Microstructural, dielectric and ferroelectric properties of calcium-modified lead titanate thin films derived by chemical processes

Ferroelectric Pb1−xCaxTiO3 (x=0.24) thin films were formed on a Pt/Ti/SiO2/Si substrate by the polymeric precursor method using the dip-coating technique for their deposition. Characterization of the films by X-ray diffraction showed a perovskite single phase with a tetragonal structure after annealing at 700°C. Atomic force microscopy (AFM) analyses showed that the film had a smooth and crack-free surface with low surface roughness.
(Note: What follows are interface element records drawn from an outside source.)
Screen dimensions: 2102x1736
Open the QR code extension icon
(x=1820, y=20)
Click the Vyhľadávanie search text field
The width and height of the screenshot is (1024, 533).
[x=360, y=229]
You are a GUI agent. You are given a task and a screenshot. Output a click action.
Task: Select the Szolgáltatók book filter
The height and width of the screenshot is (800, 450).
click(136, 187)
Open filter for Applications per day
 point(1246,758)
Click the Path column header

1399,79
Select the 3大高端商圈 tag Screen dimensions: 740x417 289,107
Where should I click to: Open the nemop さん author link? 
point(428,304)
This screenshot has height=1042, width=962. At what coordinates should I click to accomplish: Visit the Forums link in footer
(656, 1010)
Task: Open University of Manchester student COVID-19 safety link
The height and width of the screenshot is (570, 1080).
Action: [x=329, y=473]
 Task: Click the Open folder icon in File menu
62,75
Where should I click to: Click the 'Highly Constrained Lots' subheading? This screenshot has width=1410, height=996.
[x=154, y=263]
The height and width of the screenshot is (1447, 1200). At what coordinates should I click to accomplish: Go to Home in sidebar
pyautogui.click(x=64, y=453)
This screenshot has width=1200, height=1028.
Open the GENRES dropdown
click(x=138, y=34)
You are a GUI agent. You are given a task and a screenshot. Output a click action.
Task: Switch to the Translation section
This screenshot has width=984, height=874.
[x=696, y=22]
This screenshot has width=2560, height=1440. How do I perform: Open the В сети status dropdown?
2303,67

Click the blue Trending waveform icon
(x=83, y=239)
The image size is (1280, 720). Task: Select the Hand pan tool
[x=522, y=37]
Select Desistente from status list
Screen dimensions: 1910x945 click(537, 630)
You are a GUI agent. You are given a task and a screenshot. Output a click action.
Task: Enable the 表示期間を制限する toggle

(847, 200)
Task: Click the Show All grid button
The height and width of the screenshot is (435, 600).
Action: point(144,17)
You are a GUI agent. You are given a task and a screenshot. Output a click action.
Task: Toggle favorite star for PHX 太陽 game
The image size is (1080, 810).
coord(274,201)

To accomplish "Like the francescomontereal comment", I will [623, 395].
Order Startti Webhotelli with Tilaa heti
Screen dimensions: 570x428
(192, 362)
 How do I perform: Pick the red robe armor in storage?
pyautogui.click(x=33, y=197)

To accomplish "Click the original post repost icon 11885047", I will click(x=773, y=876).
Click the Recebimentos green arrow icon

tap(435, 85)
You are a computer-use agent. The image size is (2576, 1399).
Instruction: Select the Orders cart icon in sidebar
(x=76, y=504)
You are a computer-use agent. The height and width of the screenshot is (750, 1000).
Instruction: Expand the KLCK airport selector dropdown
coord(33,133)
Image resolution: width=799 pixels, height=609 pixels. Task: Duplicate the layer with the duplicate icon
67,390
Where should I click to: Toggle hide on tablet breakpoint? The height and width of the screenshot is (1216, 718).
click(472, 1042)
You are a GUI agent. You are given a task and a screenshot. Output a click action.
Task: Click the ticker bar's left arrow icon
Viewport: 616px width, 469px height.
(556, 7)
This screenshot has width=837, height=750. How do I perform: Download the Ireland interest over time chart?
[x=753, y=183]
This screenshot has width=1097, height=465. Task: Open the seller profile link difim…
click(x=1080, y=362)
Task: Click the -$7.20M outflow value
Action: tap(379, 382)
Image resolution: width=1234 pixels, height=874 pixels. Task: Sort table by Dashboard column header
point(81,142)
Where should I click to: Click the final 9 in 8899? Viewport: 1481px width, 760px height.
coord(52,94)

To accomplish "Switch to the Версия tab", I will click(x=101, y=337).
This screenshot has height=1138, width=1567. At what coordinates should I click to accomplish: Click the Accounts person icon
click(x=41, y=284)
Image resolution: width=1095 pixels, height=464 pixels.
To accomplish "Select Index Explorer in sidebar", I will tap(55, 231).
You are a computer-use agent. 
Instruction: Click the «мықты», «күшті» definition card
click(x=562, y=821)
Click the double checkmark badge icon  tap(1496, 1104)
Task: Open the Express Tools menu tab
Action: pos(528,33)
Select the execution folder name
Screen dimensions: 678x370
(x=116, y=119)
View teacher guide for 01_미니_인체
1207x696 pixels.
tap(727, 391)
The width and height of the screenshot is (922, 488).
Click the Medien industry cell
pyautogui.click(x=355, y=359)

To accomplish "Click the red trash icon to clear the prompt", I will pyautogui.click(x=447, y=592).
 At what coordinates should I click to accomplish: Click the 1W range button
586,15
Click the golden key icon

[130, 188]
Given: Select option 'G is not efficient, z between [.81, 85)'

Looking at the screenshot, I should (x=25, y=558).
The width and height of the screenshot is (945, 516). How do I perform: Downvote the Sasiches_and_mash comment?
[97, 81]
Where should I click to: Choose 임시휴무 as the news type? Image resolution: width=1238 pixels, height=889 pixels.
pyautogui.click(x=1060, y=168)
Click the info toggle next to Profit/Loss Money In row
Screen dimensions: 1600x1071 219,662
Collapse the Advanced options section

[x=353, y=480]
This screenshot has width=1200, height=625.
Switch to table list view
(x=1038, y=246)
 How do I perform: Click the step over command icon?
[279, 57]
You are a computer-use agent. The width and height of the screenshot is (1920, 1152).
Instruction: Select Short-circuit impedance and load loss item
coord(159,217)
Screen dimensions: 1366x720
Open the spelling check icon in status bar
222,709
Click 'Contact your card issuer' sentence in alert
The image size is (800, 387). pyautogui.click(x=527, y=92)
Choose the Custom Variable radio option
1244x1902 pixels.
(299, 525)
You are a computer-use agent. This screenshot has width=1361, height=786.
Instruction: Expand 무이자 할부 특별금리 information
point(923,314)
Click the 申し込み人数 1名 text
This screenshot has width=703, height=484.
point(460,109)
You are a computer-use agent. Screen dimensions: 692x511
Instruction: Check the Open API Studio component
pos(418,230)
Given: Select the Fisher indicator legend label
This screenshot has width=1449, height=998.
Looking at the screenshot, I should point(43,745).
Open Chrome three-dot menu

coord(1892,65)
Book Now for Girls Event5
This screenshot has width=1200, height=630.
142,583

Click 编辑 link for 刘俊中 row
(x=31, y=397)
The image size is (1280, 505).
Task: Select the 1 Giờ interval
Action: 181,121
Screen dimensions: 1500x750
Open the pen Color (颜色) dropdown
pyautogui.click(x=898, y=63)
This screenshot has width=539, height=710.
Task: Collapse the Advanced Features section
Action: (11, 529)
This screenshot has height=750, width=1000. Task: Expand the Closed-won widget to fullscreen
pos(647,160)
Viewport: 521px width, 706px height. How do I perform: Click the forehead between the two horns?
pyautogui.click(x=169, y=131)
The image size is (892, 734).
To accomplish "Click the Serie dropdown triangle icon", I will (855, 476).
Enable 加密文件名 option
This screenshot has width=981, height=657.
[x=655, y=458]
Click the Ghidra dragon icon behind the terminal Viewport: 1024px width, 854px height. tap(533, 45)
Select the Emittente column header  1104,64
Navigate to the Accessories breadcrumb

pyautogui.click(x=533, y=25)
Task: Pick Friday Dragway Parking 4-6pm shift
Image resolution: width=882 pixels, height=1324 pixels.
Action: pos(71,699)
In addition, the PCT thin film had a granular structure with an 80 nm grain size. The thickness of the films observed by the scanning electron microscopy (SEM) is 550 nm and there is a good adhesion between the film and substrate. For the electrical measurements metal-ferroelectric-metal of the type capacitors were obtained, where the thin films showed good dielectric and ferroelectric properties. The dielectric constant and dissipation factor at 1 kHz and measured at room temperature were found to be 457 and 0.03, respectively. The remanent polarization and coercive field for the deposited films were Pr=17 μC/cm2 and Ec=75 kV/cm, respectively. Moreover, the 550-nm-thick film showed a current density in the order of 10−8 A/cm2 at the applied voltage of 2 V. The high values of the thin filmʹs dielectric properties are attributed to its excellent microstructural quality and the chemical homogeneity obtained by the polymeric precursor method.